New Dream: progetto di autoimprenditorialità
E’ un’azienda agricola che lavora sull’agricoltura biodinamica, all’interno di un terreno che la Regione ha dato in gestione all’Associazione Biodinamica locale. L’associazione ha tenuto un pezzettino del terreno per realizzare un orto didattico per le scuole, e il resto l’ha affidato all’azienda agricola. Il venerdì pomeriggio c’è il mercato bio ad Aosta, con diverse associazioni del territorio, e l’azienda agricola tiene un banchetto per vendere i suoi prodotti.

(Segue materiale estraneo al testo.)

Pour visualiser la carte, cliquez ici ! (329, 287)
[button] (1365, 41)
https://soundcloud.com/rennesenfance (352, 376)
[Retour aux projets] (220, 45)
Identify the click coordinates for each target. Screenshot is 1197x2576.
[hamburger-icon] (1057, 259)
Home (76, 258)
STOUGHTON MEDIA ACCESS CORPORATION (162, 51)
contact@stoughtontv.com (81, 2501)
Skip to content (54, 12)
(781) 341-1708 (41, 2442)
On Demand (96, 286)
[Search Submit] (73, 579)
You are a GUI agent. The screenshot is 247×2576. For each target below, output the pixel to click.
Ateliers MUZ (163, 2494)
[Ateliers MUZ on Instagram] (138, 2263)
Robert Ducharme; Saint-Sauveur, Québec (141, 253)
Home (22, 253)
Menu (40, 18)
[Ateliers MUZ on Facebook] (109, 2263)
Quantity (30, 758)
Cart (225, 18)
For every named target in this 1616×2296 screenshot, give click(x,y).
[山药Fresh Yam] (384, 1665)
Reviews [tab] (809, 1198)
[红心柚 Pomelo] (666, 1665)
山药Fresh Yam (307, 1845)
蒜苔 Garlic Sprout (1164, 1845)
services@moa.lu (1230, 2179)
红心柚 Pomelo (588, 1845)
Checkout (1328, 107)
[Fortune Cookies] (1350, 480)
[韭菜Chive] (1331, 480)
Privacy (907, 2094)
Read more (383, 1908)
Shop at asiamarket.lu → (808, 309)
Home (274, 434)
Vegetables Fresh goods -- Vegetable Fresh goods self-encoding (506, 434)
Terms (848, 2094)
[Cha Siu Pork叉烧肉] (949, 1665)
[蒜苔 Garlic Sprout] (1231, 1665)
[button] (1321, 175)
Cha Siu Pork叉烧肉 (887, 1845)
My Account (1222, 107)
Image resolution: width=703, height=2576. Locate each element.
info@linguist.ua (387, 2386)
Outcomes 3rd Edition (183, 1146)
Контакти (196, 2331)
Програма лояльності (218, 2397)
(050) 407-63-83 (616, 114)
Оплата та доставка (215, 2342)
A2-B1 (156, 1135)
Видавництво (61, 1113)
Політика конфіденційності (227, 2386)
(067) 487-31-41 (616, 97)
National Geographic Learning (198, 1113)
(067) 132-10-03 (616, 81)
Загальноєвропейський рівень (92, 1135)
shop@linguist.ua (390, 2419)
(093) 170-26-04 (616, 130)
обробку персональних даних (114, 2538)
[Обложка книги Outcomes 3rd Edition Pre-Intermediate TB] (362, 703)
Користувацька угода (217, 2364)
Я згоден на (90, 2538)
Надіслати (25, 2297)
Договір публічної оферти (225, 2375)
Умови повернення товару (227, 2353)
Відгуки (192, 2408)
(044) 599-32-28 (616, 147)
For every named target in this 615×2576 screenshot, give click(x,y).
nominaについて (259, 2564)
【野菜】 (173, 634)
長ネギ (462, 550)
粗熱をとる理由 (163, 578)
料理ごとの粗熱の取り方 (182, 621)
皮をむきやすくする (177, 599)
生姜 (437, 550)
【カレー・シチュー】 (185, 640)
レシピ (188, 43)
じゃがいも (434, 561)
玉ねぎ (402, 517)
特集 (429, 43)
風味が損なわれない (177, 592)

L’azienda è costituita da 4 soci, tutti stranieri. «C’è ancora bisogno di un grosso sostegno della rete dei volontari intorno – spiega Silvia Squarzino – ma la realtà è neonata, e siamo alla prima stagione produttiva. Hanno ancora qualche problema ad esempio nella definizione dei prezzi, nella scelta delle nuove colture, nella commercializzazione dei prodotti , nelle pratiche amministrative e nel dividersi gli incassi. Infatti, per ora, la cassa la gestiamo noi in cooperativa, cercando di mediare tra i soci». Nella speranza che in futuro i neoagricoltori riescano a gestirsi autonomamente.
Un bilancio complessivo
Dal 2014 a oggi, nei progetti Cas sono passate circa 500 persone e in quello Sprar 21. Di questi circa 110 sono sul territorio con casa e lavoro. Un altro centinaio ci sta provando, tra tirocini e attività di volontariato. Gli altri se ne sono andati.
Per quanto riguarda le persone impiegate direttamente nella gestione dei progetti, sul sistema dell’accoglienza Cas lavorano una quarantina di persone, sullo Sprar 5, per un totale di 45 posti di lavoro.
La cosa che auspicano le due operatrici è che possa svilupparsi un piano regionale sul tema delle accoglienze, di modo che si possa sviluppare un modello integrato e diffuso sul territorio, anche alla luce dei nuovi risultati politici.